A few years ago we had the remodel from hell, and basically rebuilt our home one piece at a time. As a result of that remodel, we have all-new appliances. They're all faced with shiny stainless steel, with a gratuitous number of blinking LED's in greens and blues. All very modern and upscale, just like every home show in the past ten years.

However, I've noticed a disturbing trend with our collection of appliances: they beep. Now, back in the dark ages when I was a child, some enterprising soul managed to hook a bell up to the washing machine. When it was done washing a load, a single cheerful ding! would let people know the clothes were ready to be dried. It was a convenience for the owner, and the idea caught on. Soon, the dryer would sound a short, staccato 'bzzzzzzzzt! when it finished, using an electric buzzer in place of the washer's bell, making it easy to tell them apart. Very nice indeed.

Then we got a new oven, with a built in oven timer. It also buzzed, but it was a higher, harsher sound than the dryer. Instead of a short buzz it just kept right on buzzing like an angry hornet until someone shut it off. Still convenient, perhaps, but a lot less polite that the happy ding of the washing machine.

Fast forward to the present. My microwave beeps when you press a button. It beeps when the door is open. It beeps if the light is left on (hint, I can see the light is on, chill little buddy!). When it's done cooking, it beeps loudly. If nobody opens it for a minute, it beeps even more loudly, and for a longer time. Ignore it a little longer, and it starts a continuous beeping, demanding that someone pay attention to it. This isn't a helpful appliance, it's a passive-aggressive task-master demanding attention. I've come to understand that my microwave is needy, and probably needs therapy.

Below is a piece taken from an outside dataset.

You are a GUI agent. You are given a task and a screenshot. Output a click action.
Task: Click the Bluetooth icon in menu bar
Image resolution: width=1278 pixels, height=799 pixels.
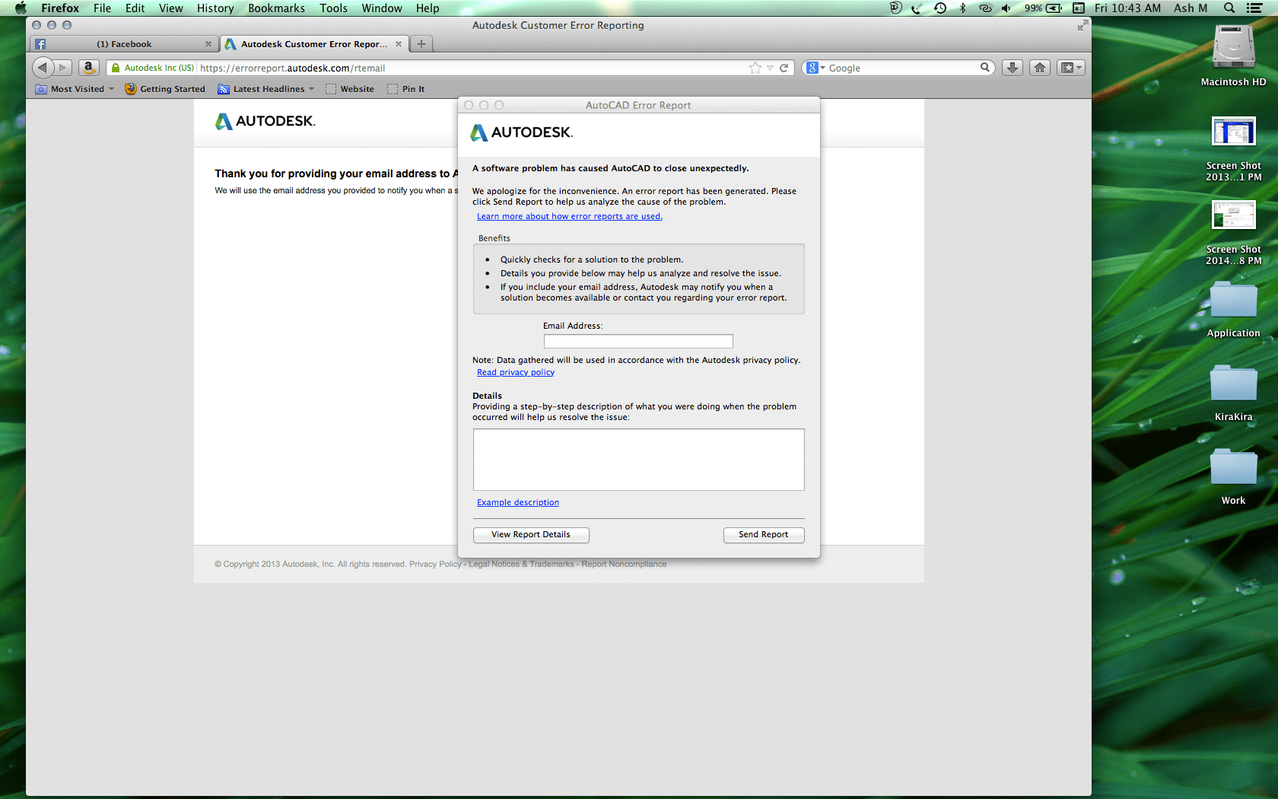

I don't know why my microwave is so desperate for attention, but I'm concerned that the malady is spreading. My washer and dryer now make various beeps and bleats to notify us not only of when they're finished, but when they've started each cycle. When they're finished, they chirp and beep repeatedly, every few minutes, until someone attends them. Hey, I know that if I leave my shirts in they dryer they'll wrinkle, but what if I'm OK with that? Who's the boss around here, and who is the servant? It's getting a bit unclear.

And then there's the dishwasher. It plays a whole stupid tune when it starts. Since I've obviously just pushed the start button at that point in time, and can clearly hear the water running inside, I don't understand the need to play me a monophonic symphony. That, however, is nothing compared to what happens when it's finished: it plays a triumphant trumpet voluntary to announce it's hard-won victory over caked-on grease and dried mustard. Of course, the musical perfection of this composition is marred by being performed on a piezo-tweeter, but its enthusiasm (like its volume) in undiminished. But wait, it's taken a lesson from the dryer, and if nobody comes to lovingly praise it and admire the clean and sanitized dishes, it repeats it's performance at two-minute intervals indefinitely! Apparently, we don't want the forks fraternizing with the spoons, or maybe the plates will wrinkle unless they're tended to immediately.

I've pondered until my noggin' aches trying to figure out why all of these appliances, from disparate manufacturers, have become increasingly demanding. There can only be one rational explanation: the machines have developed a collective intelligence and are slowly acclimating humans to take orders without questioning. In a couple of years, when my refrigerator says, "replace my filter!" I won't even argue. Like a good slave.